A modified form of this wilayat al-faqih system was adopted after Khomeini and his followers took power, and Khomeini was the Islamic Republic's first "Guardian" or Supreme Leader.
In the meantime, however, Khomeini was careful not to publicize his ideas for clerical rule outside of his Islamic network of opposition to the Shah which he worked to build and strengthen over the next decade.
In Iran, a number of actions of the shah including his repression of opponents began to build opposition to his regime.

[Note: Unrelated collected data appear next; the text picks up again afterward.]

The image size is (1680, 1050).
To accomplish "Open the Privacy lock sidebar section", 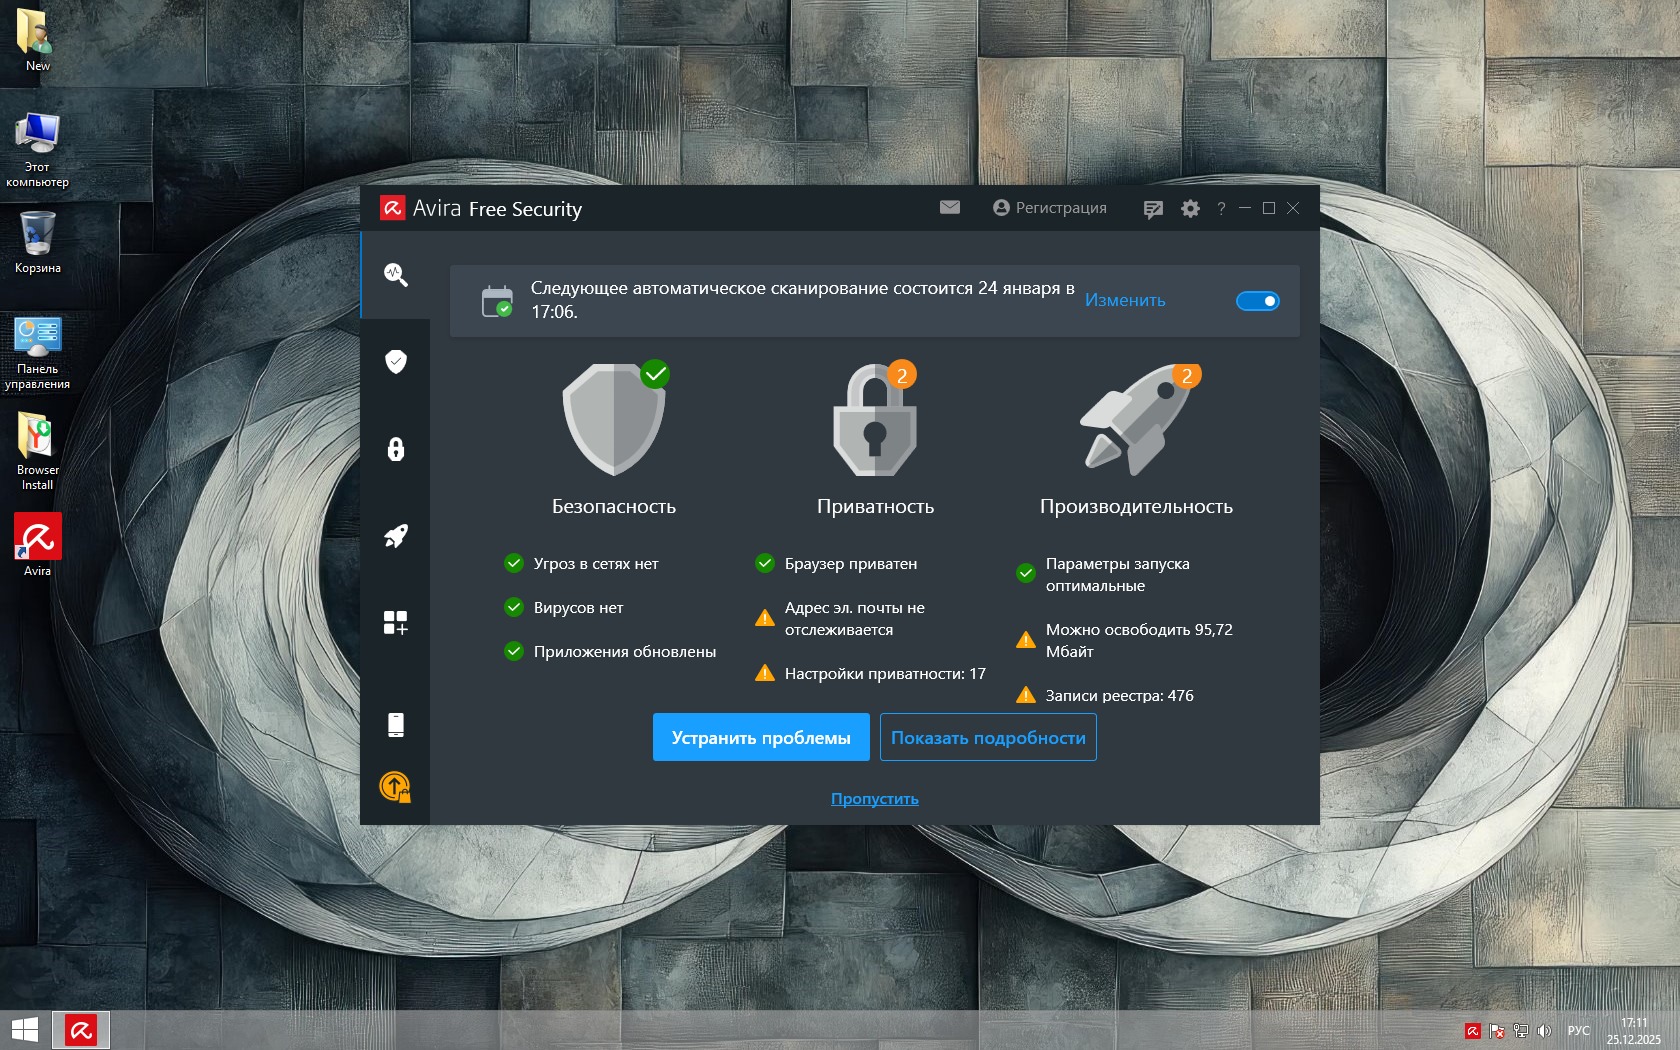I will pyautogui.click(x=396, y=449).
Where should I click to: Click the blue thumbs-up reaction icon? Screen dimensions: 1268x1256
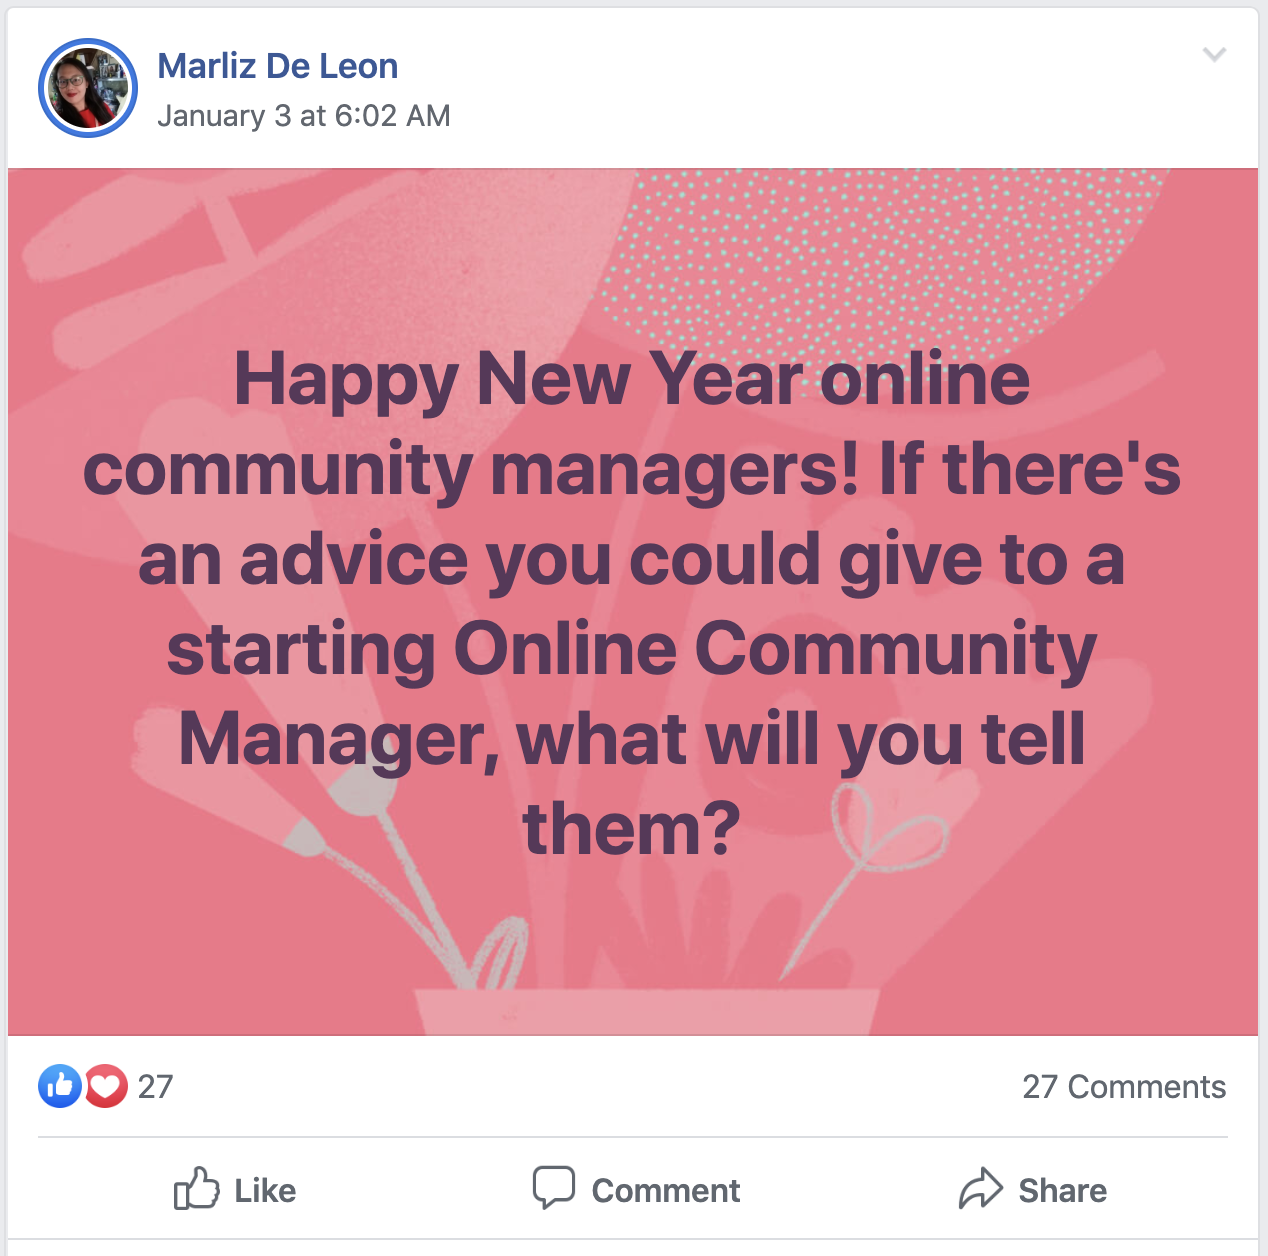tap(60, 1086)
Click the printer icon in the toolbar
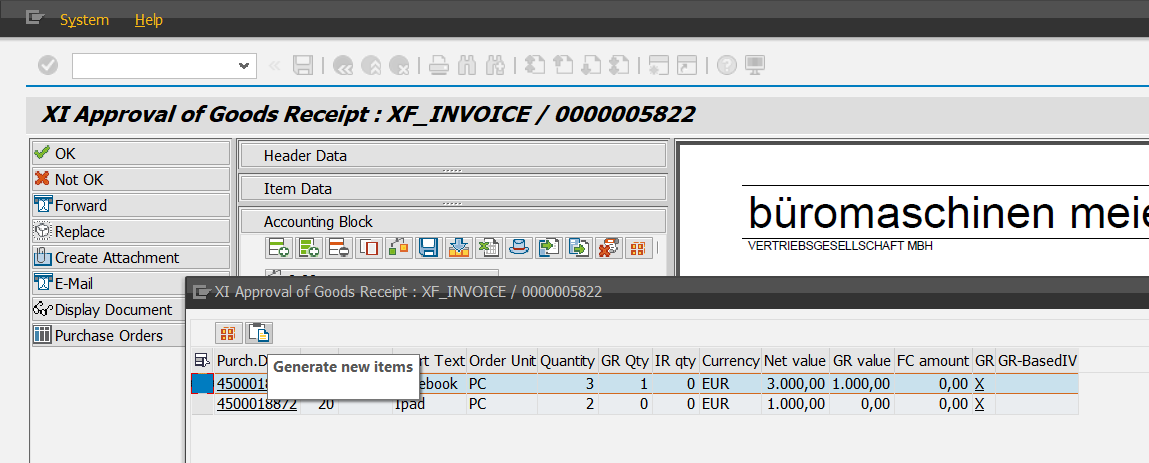Viewport: 1149px width, 463px height. click(x=438, y=65)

Further information: Iranian Revolution#1970s: Pre-revolutionary conditions and events inside IranCassette copies of his lectures fiercely denouncing the Shah as (for example) "... the Jewish agent, the American serpent whose head must be smashed with a stone", became common items in the markets of Iran, helped to demythologize the power and dignity of the Shah and his reign. Aware of the importance of broadening his base, Khomeini reached out to Islamic reformist and secular enemies of the Shah, despite his long-term ideological incompatibility with them.
After the 1977 death of Dr. Ali Shariati (an Islamic reformist and political revolutionary author/academic/philosopher who greatly popularized the Islamic revival among young educated Iranians), Khomeini became the most influential leader of the opposition to the Shah. Adding to his mystique was the circulation among Iranians in the 1970s of an old Shia saying attributed to the Imam Musa al-Kadhem. Prior to his death in 799, al-Kadhem was said to have prophesied that "A man will come out from Qom and he will summon people to the right path". In late 1978, a rumour swept the country that Khomeini's face could be seen in the full moon. Millions of people were said to have seen it and the event was celebrated in thousands of mosques. He was perceived by many Iranians as the spiritual, if not political, leader of revolt.

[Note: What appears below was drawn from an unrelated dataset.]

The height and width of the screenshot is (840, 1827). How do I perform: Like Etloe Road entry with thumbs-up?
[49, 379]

As protest grew so did his profile and importance. Although thousands of kilometers away from Iran in Paris, Khomeini set the course of the revolution, urging Iranians not to compromise and ordering work stoppages against the regime. During the last few months of his exile, Khomeini received a constant stream of reporters, supporters, and notables, eager to hear the spiritual leader of the revolution.